Fig 2: CVM-1125 binds strongly to TRAP1 (A) To identify CVM-1125 binding target, the NPOT assay was performed on CVM-1125 treated MCF7 and COLO205 cells, as well as the colorectal and melanoma tumor homogenates. The experiments were performed three times independently. Arrows point at the isolated drug specific macromolecular assemblies. (B) The binding between TRAP1 and CVM-1125 was confirmed using SPR. There is a dose-dependent interaction between CVM-1125 and the immobilized TRAP1 with K D of 6.7 × 10−8 M. However, no specific interaction of Hsp90 to CVM-1125 was observed. (C) In silico interaction analysis of CVM-1125 with TRAP1 at the N-terminal domain (NTD).
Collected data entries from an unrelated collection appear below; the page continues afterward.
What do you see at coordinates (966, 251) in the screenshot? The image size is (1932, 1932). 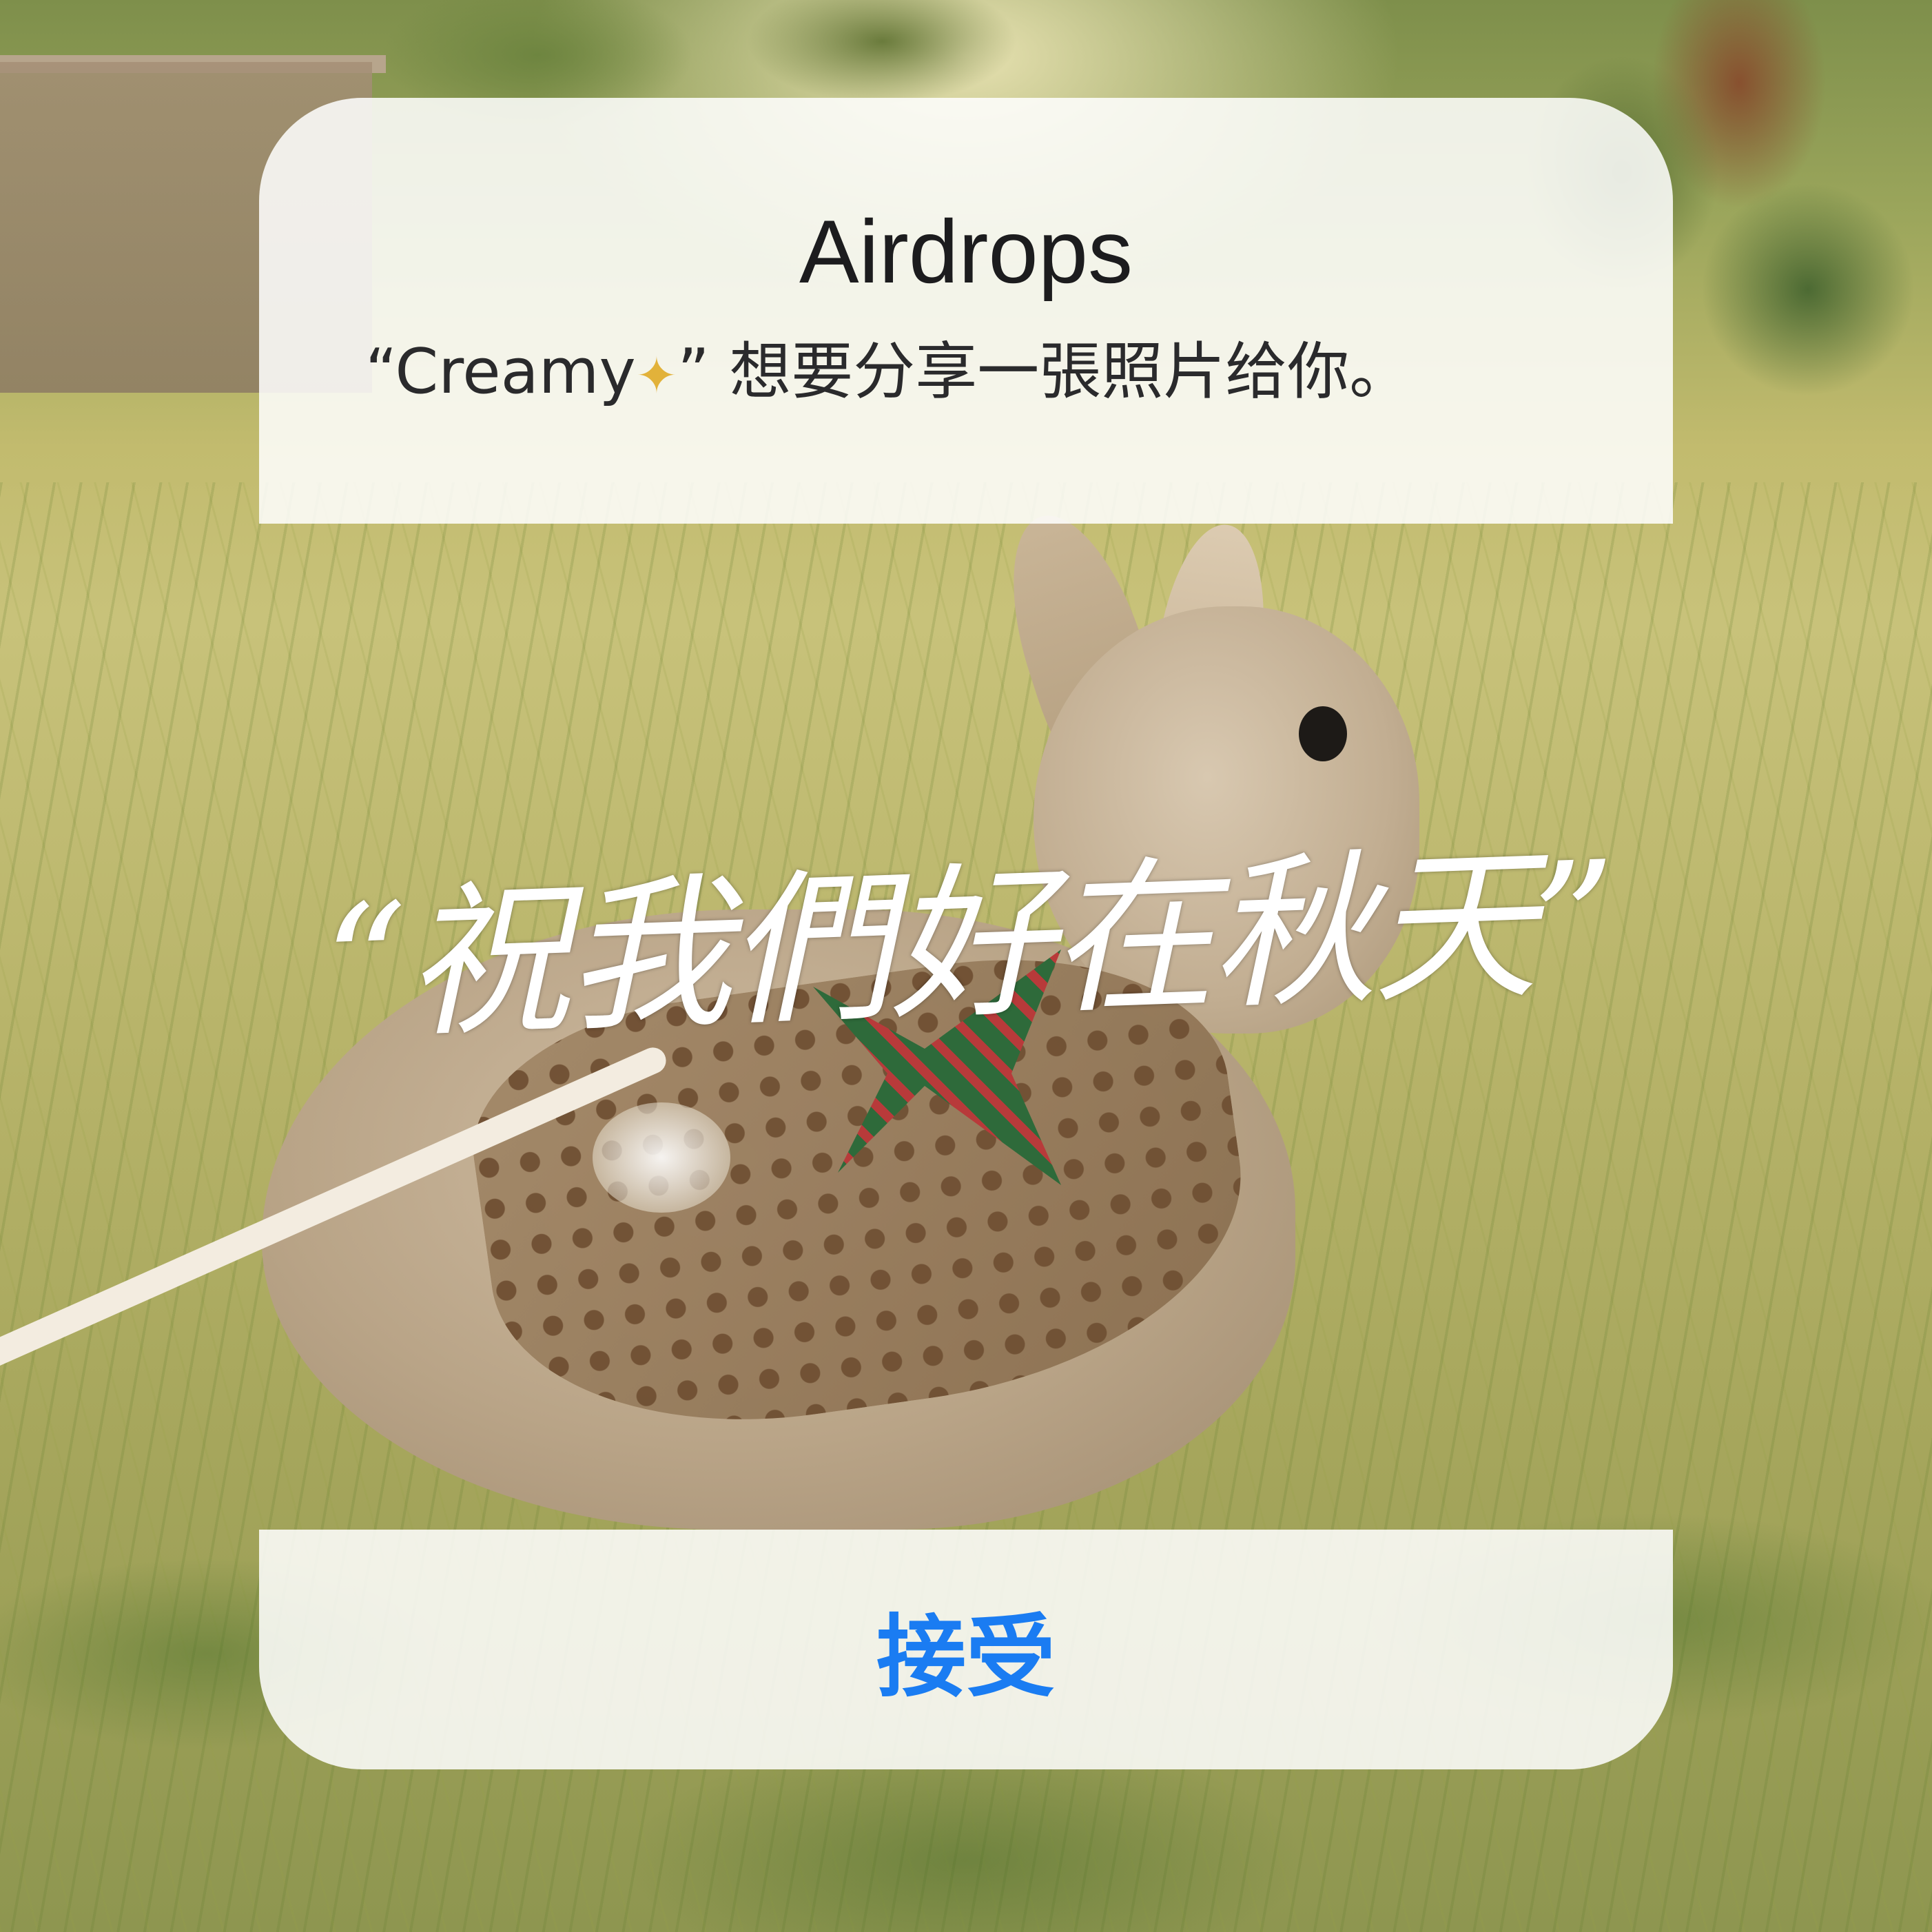 I see `dialog-title: Airdrops` at bounding box center [966, 251].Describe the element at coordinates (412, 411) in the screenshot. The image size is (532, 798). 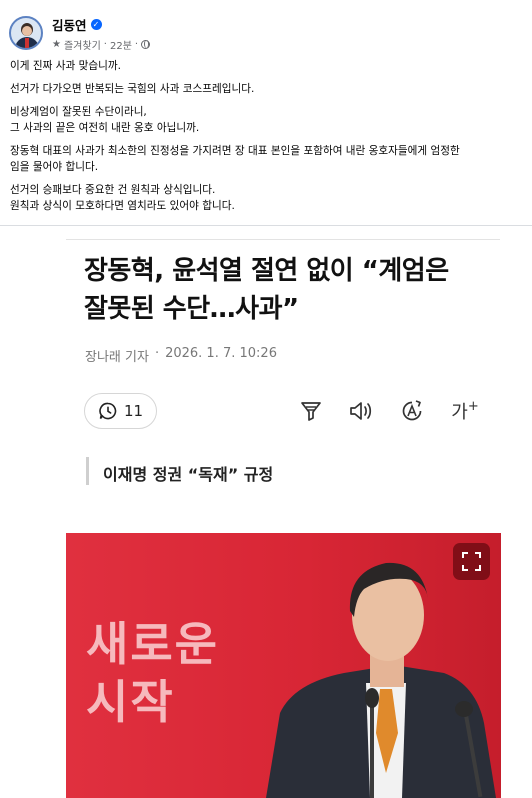
I see `translate-icon` at that location.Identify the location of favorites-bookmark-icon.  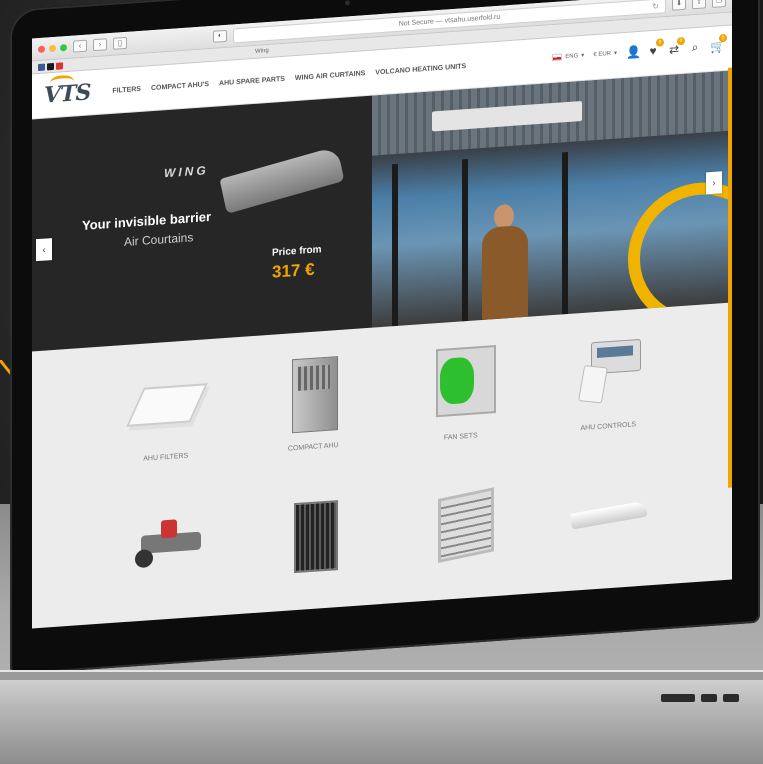
(50, 66).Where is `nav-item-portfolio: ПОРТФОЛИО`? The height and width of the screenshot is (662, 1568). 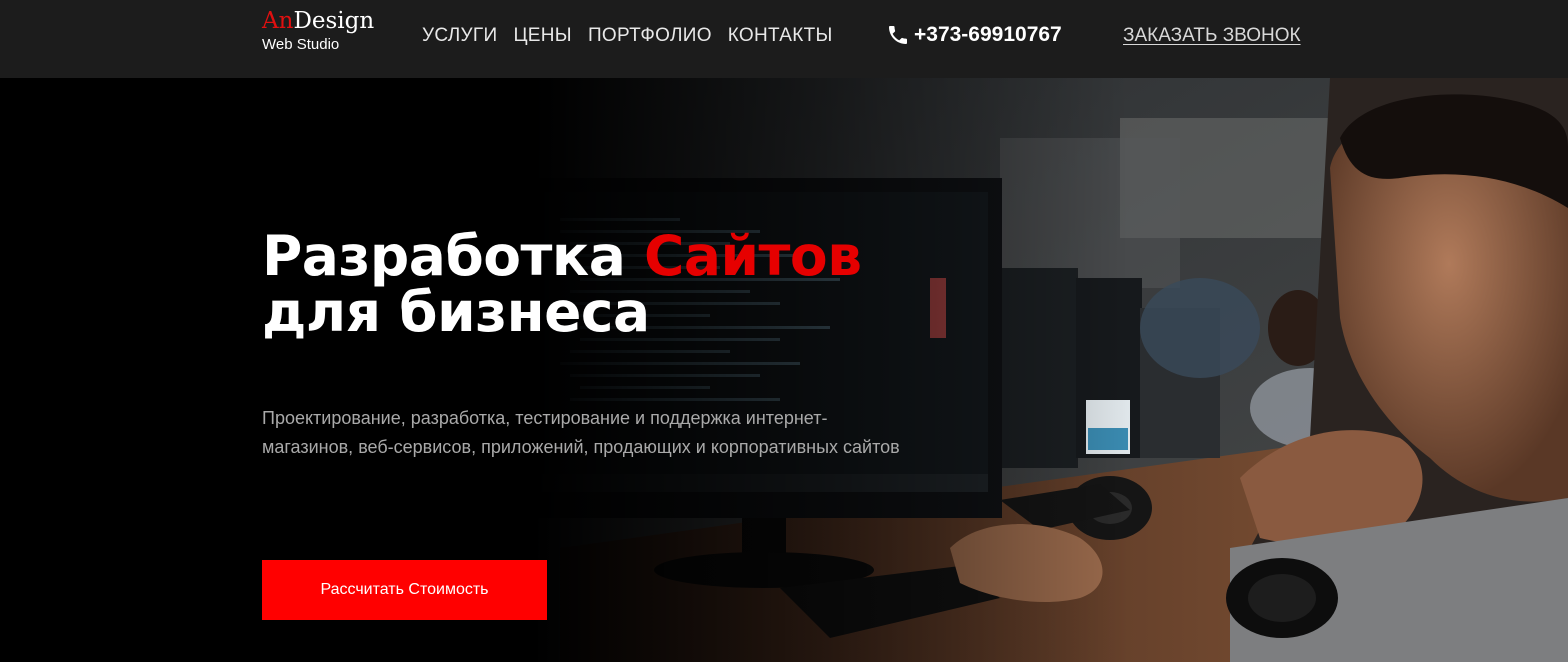 nav-item-portfolio: ПОРТФОЛИО is located at coordinates (650, 36).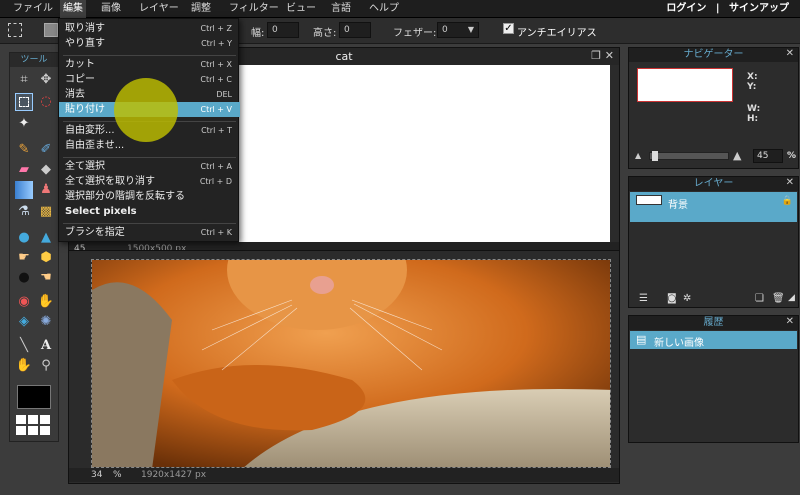 This screenshot has width=800, height=495. What do you see at coordinates (24, 170) in the screenshot?
I see `eraser-icon: ▰` at bounding box center [24, 170].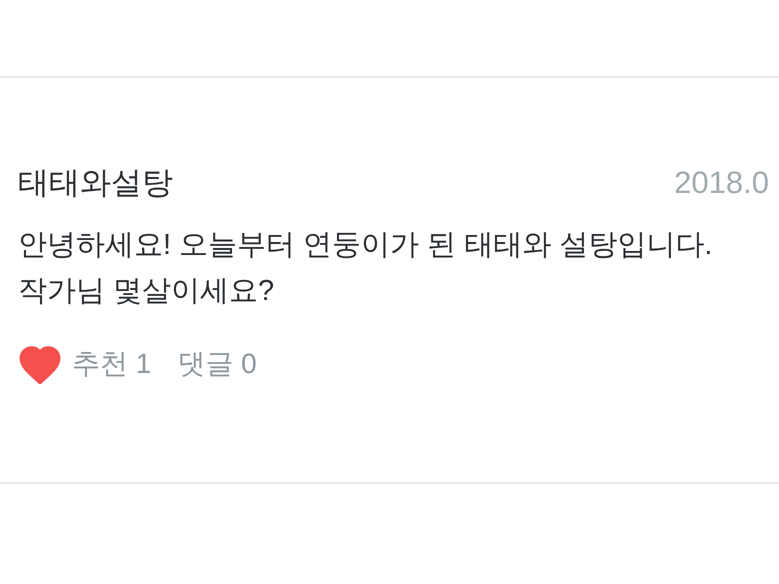 This screenshot has width=779, height=584. I want to click on heart-icon, so click(40, 364). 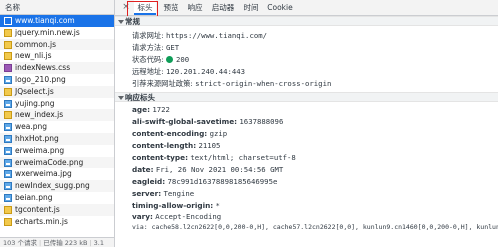 I want to click on request-row: new_nli.js, so click(x=57, y=56).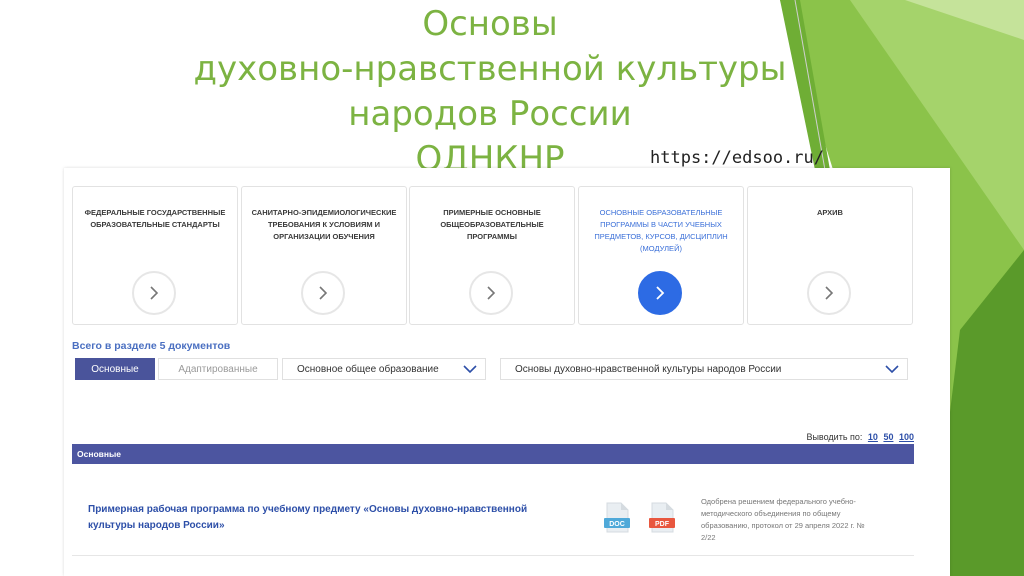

Fig 3: Changes of TRAP1, HIF-1α and succinate levels after CVM-1125 treatment (A) TRAP1 protein levels, with or without CVM-1125 treatment, in COLO205 and SKOV3 cell lines. The protein level of TRAP1 was examined by Western blot and the relative expression at different treatment concentration was calculated by normalization to β-actin and normal control (NC) set as 1.0. Data represent median ± interquartile range for not normally distributed data in COLO205 cells and mean ± SD for normally distributed data in SKOV3 cells. (B) TRAP1 protein levels after treatment with CVM-1125 and chloroquine (CQ) lysosome inhibitor or proteasome inhibitor (MG132) in COLO205 cell line. Relative TRAP1 protein level was calculated by normalization to β-actin and DMSO vehicle control set as 1.0 and is shown in right. Significant difference (* = p < 0.05) is shown in the CQ treatment group that rescues the inhibition of TRAP1 expression by CVM-1125 treatment alone (n = 3). (C) Succinate levels without (Vehicle control) or with CVM-1125 treatment in SK-MEL28, MDA-MB-231, COLO205, and SKOV3 cell lines. (D) HIF-1α protein levels without or with CVM-1125 treatment in SK-MEL28, MDA-MB-231, COLO205, and SKOV3 cell lines. The relative amount of HIF-1α protein level was calculated against the untreated control cells normalized to a value of 1.0 after correcting for loading of β-actin protein measured in the control lane.